Re: CGI server indexing with WAIS

robm@ncsa.uiuc.edu (Rob McCool)
Message-id: <9312171103.AA17773@void.ncsa.uiuc.edu>
From: robm@ncsa.uiuc.edu (Rob McCool)
Date: Fri, 17 Dec 1993 05:03:33 -0600
In-Reply-To: Tony Sanders <sanders@BSDI.COM>
       "Re: CGI server indexing with WAIS" (Dec 16,  6:14pm)
X-Mailer: Mail User's Shell (7.2.5 10/14/92)
To: www-talk@www0.cern.ch
Subject: Re: CGI server indexing with WAIS
Content-Length: 4061
/*
 * Re: CGI server indexing with WAIS  by Tony Sanders (sanders@BSDI.COM)
 *    written on Dec 16,  6:14pm.
 *
 * > Hi, gang, I've taken Tony Sanders' PERL script which uses freeWAIS to search
 * > an index of a server and ported it to CGI. What this means is that if you
 * > index your HTTP server with wais, you can use this script to search it.
 * Neat, please mail me a copy (of your wais.pl).

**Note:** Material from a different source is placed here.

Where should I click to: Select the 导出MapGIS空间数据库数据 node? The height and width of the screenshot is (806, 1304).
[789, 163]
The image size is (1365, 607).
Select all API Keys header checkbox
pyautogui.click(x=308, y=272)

Attached. I'm not a serious perl user so my techniques may not be the best,
but it appears to work.

 * I'll pick up 1.0 soon and take a peek at it.  Hopefully sometime early
 * next year I'll have more free time to hack on Plexus and make it
 * CGI compliant.  Great work BTW.  I'm glad we did this early on
 * so folks will have plug-and-play servers for many things.

I'm hoping it takes off. I wish I had some time to go and update the
documentation; I'm getting truckloads of confused questions because the CGI
spec assumes a fair bit of previous knowledge.

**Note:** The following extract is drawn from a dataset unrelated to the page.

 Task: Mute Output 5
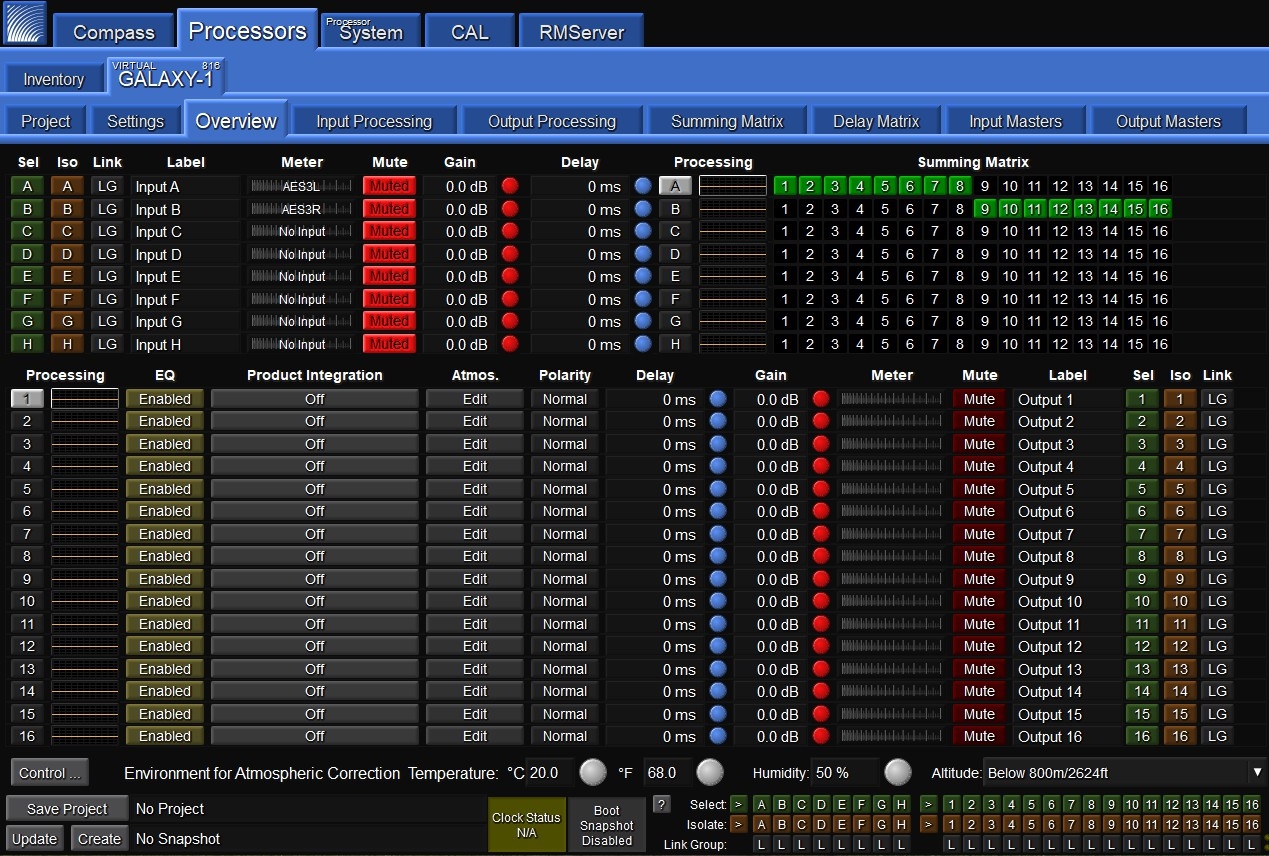click(x=979, y=489)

 * One of my first projects when I get back to is to make a perl package
 * of support functions for people to use to write CGI compliant scripts
 * in perl (you probably have the same thing for C).  Basically this
 * just means packaging up a lot of the funnctions I already have and
 * making some minor changes.
 */

I just got a reference to a perl cgi library from someone, I haven't gotten
a chance to look at it. It's at http://www.bio.cam.ac.uk/cgi-src/cgi-lib.pl

--Rob

#!/usr/local/bin/perl
#
# wais.pl -- WAIS search interface
#
# $Id$
#
# Tony Sanders <sanders@bsdi.com>, Nov 1993
#
# Example configuration (in local.conf):
#     map topdir wais.pl &do_wais($top, $path, $query, "database", "title")
#

$waisq = "/usr/local/bin/waisq";
$waisd = "/u/Web/wais-sources";
$src = "www";
$title = "NCSA httpd documentation";

sub send_index {
    print "Content-type: text/html\n\n";
    
    print "<HEAD>\n<TITLE>Index of ", $title, "</TITLE>\n</HEAD>\n";
    print "<BODY>\n<H1>", $title, "</H1>\n";

    print "This is an index of the information on this server. Please\n";
    print "type a query in the search dialog.\n<P>";
    print "You may use compound searches, such as: <CODE>environment AND cgi</CODE>\n";
    print "<ISINDEX>";
}

sub do_wais {
#    local($top, $path, $query, $src, $title) = @_;

    do { &'send_index; return; } unless defined @ARGV;
    local(@query) = @ARGV;
    local($pquery) = join(" ", @query);

    print "Content-type: text/html\n\n";

    open(WAISQ, "-|") || exec ($waisq, "-c", $waisd,
                                "-f", "-", "-S", "$src.src", "-g", @query);

    print "<HEAD>\n<TITLE>Search of ", $title, "</TITLE>\n</HEAD>\n";
    print "<BODY>\n<H1>", $title, "</H1>\n";

    print "Index \`$src\' contains the following\n";
    print "items relevant to \`$pquery\':<P>\n";
    print "<DL>\n";

    local($hits, $score, $headline, $lines, $bytes, $type, $date);
    while (<WAISQ>) {
        /:score\s+(\d+)/ && ($score = $1);
        /:number-of-lines\s+(\d+)/ && ($lines = $1);
        /:number-of-bytes\s+(\d+)/ && ($bytes = $1);
        /:type "(.*)"/ && ($type = $1);
        /:headline "(.*)"/ && ($headline = $1);         # XXX
        /:date "(\d+)"/ && ($date = $1, $hits++, &docdone);
    }
    close(WAISQ);
    print "</DL>\n";

    if ($hits == 0) {
        print "Nothing found.\n";
    }
    print "</BODY>\n";
}

sub docdone {
    if ($headline =~ /Search produced no result/) {
        print "<HR>";
        print $headline, "<P>\n<PRE>";
# the following was &'safeopen
        open(WAISCAT, "$waisd/$src.cat") || die "$src.cat: $!";
        while (<WAISCAT>) {
            s#(Catalog for database:)\s+.*#$1 <A HREF="/$top/$src.src">$src.src</A>#;
            s#Headline:\s+(.*)#Headline: <A HREF="$1">$1</A>#;
            print;
        }
        close(WAISCAT);
        print "\n</PRE>\n";
    } else {
        print "<DT><A HREF=\"$headline\">$headline</A>\n";
        print "<DD>Score: $score, Lines: $lines, Bytes: $bytes\n";
    }
    $score = $headline = $lines = $bytes = $type = $date = '';
}

eval '&do_wais';